Akibatnya, awal reformasi banyak bermunculan penerbitan pers atau koran,
majalah, atau tabloid baru. Di Era reformasi pemerintah mengeluarkan
Undang-Undang Nomor 39 Tahun 1999 tentang Hak Asasi Manusia dan Undang-Undang
Nomor 40 Tahun 1999 tentang pers. Hal ini disambut gembira dikalangan pers,
karena tercatat beberapa kemajuan penting dibanding dengan undang-undang
sebelumnya, yaitu Undang-Undang Nomor 21 Tahun 1982 tentang Pokok-Pokok Pers
(UUPP).
Dalam Undang-Undang ini,
dengan tegas dijamin adanya kemerdekaan pers sebagai hak asasi warga negara
(pasal 4). Itulah sebabnya mengapa tidak lagi disinggung perlu tidaknya surat
ijin terbit, yaitu terhadap pers nasional tidak dikenakan penyensoran,
pembredelan, dan pelarangan penyiaran sebagaimana tercantum dalam pasal 4 ayat
2.
Pada masa reformasi,
Undang-Undang tentang pers No. 40 1999, maka pers nasional melaksanakan peranan
sebagai berikut:
§
Memenuhi
hak masyarakat untuk mengetahui dan mendapatkan informasi.
§ Menegakkan nilai dasar demokrasi, mendorong
terwujudnya supremasi hukum dan hak asasi manusia, serta menghormati
kebhinekaan.
§ Mengembangkan pendapat umum berdasar
informasi yang tepat, akurat, dan benar.
§ Melakukan pengawasan, kritik, koreksi, dan
saran terhadap hal-hal yang berkaitan dengan kepentingan umum.
§ Memperjuangkan keadilan dan kebenaran.
Dalam
mempertanggungjawabkan pemberitaan di depan hukum, wartawan mempunyai hak tolak.

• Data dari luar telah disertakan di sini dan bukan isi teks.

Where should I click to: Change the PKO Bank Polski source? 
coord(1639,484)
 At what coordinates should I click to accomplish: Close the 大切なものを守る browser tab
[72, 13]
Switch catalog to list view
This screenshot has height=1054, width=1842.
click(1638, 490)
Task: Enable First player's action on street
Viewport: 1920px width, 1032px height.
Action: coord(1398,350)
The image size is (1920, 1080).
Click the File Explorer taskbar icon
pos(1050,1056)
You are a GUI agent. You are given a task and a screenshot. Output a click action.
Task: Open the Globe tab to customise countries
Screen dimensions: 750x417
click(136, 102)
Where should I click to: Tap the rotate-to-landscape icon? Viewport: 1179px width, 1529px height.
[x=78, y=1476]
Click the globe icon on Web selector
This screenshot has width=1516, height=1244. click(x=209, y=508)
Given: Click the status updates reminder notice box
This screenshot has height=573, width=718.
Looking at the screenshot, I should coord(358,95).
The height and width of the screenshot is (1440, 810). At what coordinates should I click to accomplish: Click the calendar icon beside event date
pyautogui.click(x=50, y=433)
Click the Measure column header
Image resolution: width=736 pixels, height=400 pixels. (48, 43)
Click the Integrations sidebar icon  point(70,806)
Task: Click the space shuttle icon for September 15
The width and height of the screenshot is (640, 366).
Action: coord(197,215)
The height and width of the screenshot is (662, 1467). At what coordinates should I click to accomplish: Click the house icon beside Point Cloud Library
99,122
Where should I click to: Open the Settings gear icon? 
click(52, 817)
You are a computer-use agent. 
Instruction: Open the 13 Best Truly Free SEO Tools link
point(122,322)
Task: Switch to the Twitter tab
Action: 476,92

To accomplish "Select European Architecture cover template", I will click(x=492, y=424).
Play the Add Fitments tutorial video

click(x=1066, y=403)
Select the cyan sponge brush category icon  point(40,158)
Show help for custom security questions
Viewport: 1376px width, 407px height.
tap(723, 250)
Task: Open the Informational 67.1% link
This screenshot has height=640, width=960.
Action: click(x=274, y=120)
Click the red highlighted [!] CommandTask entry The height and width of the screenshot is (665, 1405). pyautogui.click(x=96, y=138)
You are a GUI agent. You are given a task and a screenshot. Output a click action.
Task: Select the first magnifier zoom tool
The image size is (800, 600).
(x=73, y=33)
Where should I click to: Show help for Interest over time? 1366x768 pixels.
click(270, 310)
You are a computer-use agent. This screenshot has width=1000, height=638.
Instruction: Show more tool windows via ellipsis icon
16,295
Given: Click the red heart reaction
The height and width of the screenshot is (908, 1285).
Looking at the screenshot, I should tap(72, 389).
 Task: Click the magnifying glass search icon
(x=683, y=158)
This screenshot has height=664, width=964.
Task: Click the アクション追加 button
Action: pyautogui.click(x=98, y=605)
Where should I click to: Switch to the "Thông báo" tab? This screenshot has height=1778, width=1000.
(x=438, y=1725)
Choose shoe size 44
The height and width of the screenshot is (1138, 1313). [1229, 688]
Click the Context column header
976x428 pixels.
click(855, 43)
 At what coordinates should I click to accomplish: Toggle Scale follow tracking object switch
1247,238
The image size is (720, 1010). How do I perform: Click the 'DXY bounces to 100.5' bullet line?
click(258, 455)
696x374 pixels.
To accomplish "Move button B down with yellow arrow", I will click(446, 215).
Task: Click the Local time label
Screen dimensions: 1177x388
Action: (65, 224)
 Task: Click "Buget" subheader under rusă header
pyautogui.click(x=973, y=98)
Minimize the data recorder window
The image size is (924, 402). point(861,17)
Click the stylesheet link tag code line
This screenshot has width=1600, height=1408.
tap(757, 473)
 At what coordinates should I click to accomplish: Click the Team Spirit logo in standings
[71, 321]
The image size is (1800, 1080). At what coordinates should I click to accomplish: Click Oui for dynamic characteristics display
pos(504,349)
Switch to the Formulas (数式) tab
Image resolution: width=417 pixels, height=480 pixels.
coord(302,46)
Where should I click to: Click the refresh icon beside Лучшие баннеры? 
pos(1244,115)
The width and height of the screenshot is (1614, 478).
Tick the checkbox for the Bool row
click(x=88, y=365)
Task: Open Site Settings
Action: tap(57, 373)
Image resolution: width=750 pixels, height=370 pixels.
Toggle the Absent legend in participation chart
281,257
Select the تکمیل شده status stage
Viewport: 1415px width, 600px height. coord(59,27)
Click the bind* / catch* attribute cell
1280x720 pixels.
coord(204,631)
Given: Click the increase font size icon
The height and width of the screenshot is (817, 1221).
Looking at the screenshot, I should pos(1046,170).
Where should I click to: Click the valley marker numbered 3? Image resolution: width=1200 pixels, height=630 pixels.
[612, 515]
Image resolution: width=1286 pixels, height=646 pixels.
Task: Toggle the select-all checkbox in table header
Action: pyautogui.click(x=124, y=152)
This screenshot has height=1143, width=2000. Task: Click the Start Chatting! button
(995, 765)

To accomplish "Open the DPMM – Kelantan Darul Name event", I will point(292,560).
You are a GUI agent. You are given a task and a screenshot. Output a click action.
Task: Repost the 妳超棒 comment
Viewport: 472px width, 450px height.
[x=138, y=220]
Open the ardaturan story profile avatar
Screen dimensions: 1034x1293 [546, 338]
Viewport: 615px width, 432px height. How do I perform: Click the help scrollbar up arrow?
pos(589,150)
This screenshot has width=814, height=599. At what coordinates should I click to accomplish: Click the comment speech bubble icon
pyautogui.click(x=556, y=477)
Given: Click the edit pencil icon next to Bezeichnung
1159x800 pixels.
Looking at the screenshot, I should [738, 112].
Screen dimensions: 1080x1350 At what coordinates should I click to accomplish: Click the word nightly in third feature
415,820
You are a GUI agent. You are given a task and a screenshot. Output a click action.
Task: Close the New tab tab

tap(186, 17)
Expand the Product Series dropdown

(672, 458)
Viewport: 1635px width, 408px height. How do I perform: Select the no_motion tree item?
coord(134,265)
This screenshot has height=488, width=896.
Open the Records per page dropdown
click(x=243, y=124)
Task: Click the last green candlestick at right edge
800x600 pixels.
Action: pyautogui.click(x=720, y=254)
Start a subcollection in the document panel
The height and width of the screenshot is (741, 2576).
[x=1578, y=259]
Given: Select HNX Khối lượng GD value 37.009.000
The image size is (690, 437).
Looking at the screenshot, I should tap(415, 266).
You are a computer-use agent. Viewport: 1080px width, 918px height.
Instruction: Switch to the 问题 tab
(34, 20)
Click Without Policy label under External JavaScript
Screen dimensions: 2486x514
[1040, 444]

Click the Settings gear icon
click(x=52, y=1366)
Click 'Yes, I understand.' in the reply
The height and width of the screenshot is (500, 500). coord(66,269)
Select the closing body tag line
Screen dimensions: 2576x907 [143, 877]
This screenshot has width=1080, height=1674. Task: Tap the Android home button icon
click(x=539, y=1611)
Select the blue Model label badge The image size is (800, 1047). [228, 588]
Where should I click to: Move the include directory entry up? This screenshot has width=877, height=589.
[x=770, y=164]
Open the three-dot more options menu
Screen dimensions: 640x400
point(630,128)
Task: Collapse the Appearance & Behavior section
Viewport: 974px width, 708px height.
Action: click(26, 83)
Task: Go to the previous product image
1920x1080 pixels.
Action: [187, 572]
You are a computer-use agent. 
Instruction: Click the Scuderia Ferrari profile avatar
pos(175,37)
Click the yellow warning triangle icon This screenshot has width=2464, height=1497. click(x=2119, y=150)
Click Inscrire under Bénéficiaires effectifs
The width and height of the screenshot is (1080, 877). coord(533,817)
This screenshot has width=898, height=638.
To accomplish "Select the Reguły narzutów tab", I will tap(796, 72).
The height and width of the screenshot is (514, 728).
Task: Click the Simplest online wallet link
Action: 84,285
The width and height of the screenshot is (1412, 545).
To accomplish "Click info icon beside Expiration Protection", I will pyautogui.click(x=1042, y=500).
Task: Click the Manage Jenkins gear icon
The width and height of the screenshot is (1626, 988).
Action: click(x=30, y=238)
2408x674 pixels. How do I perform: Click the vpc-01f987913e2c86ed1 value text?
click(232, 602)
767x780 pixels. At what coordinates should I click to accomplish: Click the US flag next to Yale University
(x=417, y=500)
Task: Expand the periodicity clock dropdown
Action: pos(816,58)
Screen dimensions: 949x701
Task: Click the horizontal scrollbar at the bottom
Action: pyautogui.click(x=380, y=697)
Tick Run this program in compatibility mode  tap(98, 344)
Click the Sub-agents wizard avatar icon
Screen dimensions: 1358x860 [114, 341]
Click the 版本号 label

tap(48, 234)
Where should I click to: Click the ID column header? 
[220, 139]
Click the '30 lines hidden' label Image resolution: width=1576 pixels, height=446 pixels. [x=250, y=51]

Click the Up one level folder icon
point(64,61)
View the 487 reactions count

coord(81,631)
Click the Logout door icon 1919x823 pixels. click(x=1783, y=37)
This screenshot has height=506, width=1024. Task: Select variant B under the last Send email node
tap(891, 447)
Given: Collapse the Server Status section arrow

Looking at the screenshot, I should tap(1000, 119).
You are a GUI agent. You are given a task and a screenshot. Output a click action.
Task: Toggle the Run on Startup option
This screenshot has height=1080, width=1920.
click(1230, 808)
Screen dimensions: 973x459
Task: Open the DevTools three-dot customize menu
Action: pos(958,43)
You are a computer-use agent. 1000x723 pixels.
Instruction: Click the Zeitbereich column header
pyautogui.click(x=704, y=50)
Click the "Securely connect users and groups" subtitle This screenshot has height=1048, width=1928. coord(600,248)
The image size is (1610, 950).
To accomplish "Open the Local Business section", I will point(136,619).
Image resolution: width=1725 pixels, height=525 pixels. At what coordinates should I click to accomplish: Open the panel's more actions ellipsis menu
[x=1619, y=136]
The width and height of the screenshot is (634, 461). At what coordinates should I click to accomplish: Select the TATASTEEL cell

Tujuannya agar wartawan dapat melindungi sumber informasi, dengan cara menolak
menyebutkan identitas sumber informasi. Hal ini digunakan jika wartawan
dimintai keterangan pejabat penyidik atau dimintai mnejadi saksi di pengadilan.
D. Televisi
1).
Sejarah Televisi
Televisi,
merupakan perkembangan medium berikutnya setelah radio yang diketemukan dengan
karakternya yang spesifik yaitu audio visual. Peletak dasar utama teknologi
pertelevisian tersebut adalah Paul Nipkow dari Jeman yang dilakukannya pada
tahun 1884. Ia menemukan sebuh alat yang kemudian disebut sebagai Jantra Nipkow
atau Nipkow Sheibe. Penemuannya tersebut melahirkan electrische teleskop atau
televisi elektris.
Perkembangan
teknologi pertelevisian saat ini sudah sedemikian pesat sehingga dampak
siarannya menyebabkan seolah-olah tidak ada lagi batas antra satu negara dengan
negara lainnya terlebih setelah digunakannya satelit untuk memancarkan signal
televisi. Inilah yang disebut sebagai globalisasi di bidang informasi.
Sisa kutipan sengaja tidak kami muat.